§ **演習課題 1**: 中空容器に関する文章のうち、「したがって、以上の記載及び図」を含む語句で始まり「ッテル(11)」に相当する。」で終わる部分を、一字一句違えずに打ち直してください。

§ **文書の一節**:
┄┄┄┄┄┄┄┄┄┄

したがって、以上の記載及び図1-2によれば、引用例2には、以下の点が記載されているものと認められる。
「化粧水、化粧用オイル、飲料水、液体洗剤等の液体内容物を収容し、ボトル1は首部2と胴部3と底部4とからなり、胴部の正面側3bには、第2表示部6が設けられ、胴部の背面側3aにラベル5が一体化され、商品名が表示された第2表示部6は、中空容器本体と内容物とを透過して目視できる着色層及び絵柄からなるラベル5の裏面の表示5bと同一視野内に位置し、かつラベルの裏面の表示5bと調和する透過式中空容器。」

3.対比、判断
引用発明1における、「容器本体1」「欠部4a」「第2の部分プリント層5」「第1の部分プリント層3」は、それぞれ、本願発明における「容器本体(10)」「覗き窓(12)」「第1の表示部(13)」「第2の表示部(14)」に相当する。
引用例1は、上記摘記事項(D)に、「欠部4aを透して容器内をのぞいた時に、第2の部分プリント層5の画像が立体的な視感で見え」ると記載され、第2の部分プリント層5の画像が見えるためには、「透明ないし半透明の容器本体1」は、所定の透明度を有することは明らかであるから、引用発明1の「透明ないし半透明の容器本体1」は、本願発明における「所定の透明度を有する容器本体(10)」に相当する。
また、引用例1は、上記摘記事項(C)の「(b)全面プリント層4」に、「一部分の透視用の欠部4aを残して、透明フィルム2の裏面の略全面に白色または淡色でべた塗り印刷(グラビア、2回印刷)された」と記載され、「全面プリント層4」は欠部4aを残して不透明であることは明らかであるから、引用発明1の「全面プリント層4」は、本願発明の「不透明なレッテル(11)」に相当する。
さらに、引用例1は、上記摘記事項(C)及び第1-3図から、「容器本体1を挟んで欠部4aと対向する位置の全面プリント層4の裏面に風景画、人物画等の模様が比較的濃色で印刷された第2の部分プリント層5」,「欠部4aの周囲の全面プリント層4の表面に、文字形、枠形、縞形等の黒又は他の色により着色された表示形状を有する第1の部分プリント層3」が示されている。よって、引用発明1の全面プリント層4の裏面の「風景画、人物画等の模様」と全面プリント層4の表面の「文字形、枠形、縞形等の黒又は他の色により着色された表示形」は、それぞれ本願発明の「第1の絵柄」と「第2の絵柄」に相当する。

したがって、本願発明と引用発明1を対比すると、両者は、
「液体内容物を収容する、所定の透明度を有する容器本体と、前記容器本体の外周面に巻き付けられた不透明なレッテルと、前記レッテルの所定位置に設けられた、前記容器本体の内部の視認を可能にする覗き窓と、前記容器本体を挟んで前記覗き窓と対向する位置の前記レッテルの内面に第1の絵柄を表示する第1の表示部と、前記覗き窓の周囲の前記レッテルの外面に、第2の絵柄を表示する第2の表示部と、を備えた中空容器。」

┄┄┄┄┄┄┄┄┄┄

§ **データセットの記録**:
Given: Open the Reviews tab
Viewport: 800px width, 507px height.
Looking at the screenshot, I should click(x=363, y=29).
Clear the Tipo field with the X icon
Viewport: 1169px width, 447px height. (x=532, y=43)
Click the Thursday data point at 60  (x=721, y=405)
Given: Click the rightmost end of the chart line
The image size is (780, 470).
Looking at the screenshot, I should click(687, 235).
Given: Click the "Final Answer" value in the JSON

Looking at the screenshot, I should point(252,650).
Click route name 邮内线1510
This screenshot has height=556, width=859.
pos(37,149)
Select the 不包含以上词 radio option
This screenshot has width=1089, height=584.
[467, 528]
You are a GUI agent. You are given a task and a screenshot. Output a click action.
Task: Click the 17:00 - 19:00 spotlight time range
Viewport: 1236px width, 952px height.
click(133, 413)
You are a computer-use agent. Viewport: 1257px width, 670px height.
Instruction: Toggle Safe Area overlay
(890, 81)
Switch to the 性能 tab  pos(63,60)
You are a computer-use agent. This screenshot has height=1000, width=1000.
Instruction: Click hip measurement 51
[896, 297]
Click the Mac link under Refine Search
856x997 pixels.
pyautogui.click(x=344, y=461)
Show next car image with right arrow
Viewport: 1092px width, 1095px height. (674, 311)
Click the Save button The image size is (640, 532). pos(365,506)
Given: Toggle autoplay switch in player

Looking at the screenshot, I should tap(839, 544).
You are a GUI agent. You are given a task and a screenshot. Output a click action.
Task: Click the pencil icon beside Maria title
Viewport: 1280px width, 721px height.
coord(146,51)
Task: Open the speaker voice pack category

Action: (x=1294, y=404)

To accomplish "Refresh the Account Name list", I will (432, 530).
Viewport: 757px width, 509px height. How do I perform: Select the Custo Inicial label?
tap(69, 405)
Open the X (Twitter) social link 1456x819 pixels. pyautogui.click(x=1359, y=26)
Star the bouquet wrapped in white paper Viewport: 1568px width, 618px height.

┄┄┄┄┄┄┄┄┄┄

§ **演習課題 2**: 上の記録のうち、「You are a computer-use agent. Viewport: 1257px」を含む行で始まり「Action: (x=1294, y=404)」を含む行で終わる部分を、両端の行も含めて番号付きリストに整えてください。空行は除いてください。

§ **解答例 1**:
したがって、以上の記載及び図1-2によれば、引用例2には、以下の点が記載されているものと認められる。
「化粧水、化粧用オイル、飲料水、液体洗剤等の液体内容物を収容し、ボトル1は首部2と胴部3と底部4とからなり、胴部の正面側3bには、第2表示部6が設けられ、胴部の背面側3aにラベル5が一体化され、商品名が表示された第2表示部6は、中空容器本体と内容物とを透過して目視できる着色層及び絵柄からなるラベル5の裏面の表示5bと同一視野内に位置し、かつラベルの裏面の表示5bと調和する透過式中空容器。」

3.対比、判断
引用発明1における、「容器本体1」「欠部4a」「第2の部分プリント層5」「第1の部分プリント層3」は、それぞれ、本願発明における「容器本体(10)」「覗き窓(12)」「第1の表示部(13)」「第2の表示部(14)」に相当する。
引用例1は、上記摘記事項(D)に、「欠部4aを透して容器内をのぞいた時に、第2の部分プリント層5の画像が立体的な視感で見え」ると記載され、第2の部分プリント層5の画像が見えるためには、「透明ないし半透明の容器本体1」は、所定の透明度を有することは明らかであるから、引用発明1の「透明ないし半透明の容器本体1」は、本願発明における「所定の透明度を有する容器本体(10)」に相当する。
また、引用例1は、上記摘記事項(C)の「(b)全面プリント層4」に、「一部分の透視用の欠部4aを残して、透明フィルム2の裏面の略全面に白色または淡色でべた塗り印刷(グラビア、2回印刷)された」と記載され、「全面プリント層4」は欠部4aを残して不透明であることは明らかであるから、引用発明1の「全面プリント層4」は、本願発明の「不透明なレッテル(11)」に相当する。

§ **解答例 2**:
1. You are a computer-use agent. Viewport: 1257px width, 670px height.
2. Instruction: Toggle Safe Area overlay
3. (890, 81)
4. Switch to the 性能 tab  pos(63,60)
5. You are a computer-use agent. This screenshot has height=1000, width=1000.
6. Instruction: Click hip measurement 51
7. [896, 297]
8. Click the Mac link under Refine Search
9. 856x997 pixels.
10. pyautogui.click(x=344, y=461)
11. Show next car image with right arrow
12. Viewport: 1092px width, 1095px height. (674, 311)
13. Click the Save button The image size is (640, 532). pos(365,506)
14. Given: Toggle autoplay switch in player
15. Looking at the screenshot, I should tap(839, 544).
16. You are a GUI agent. You are given a task and a screenshot. Output a click action.
17. Task: Click the pencil icon beside Maria title
18. Viewport: 1280px width, 721px height.
19. coord(146,51)
20. Task: Open the speaker voice pack category
21. Action: (x=1294, y=404)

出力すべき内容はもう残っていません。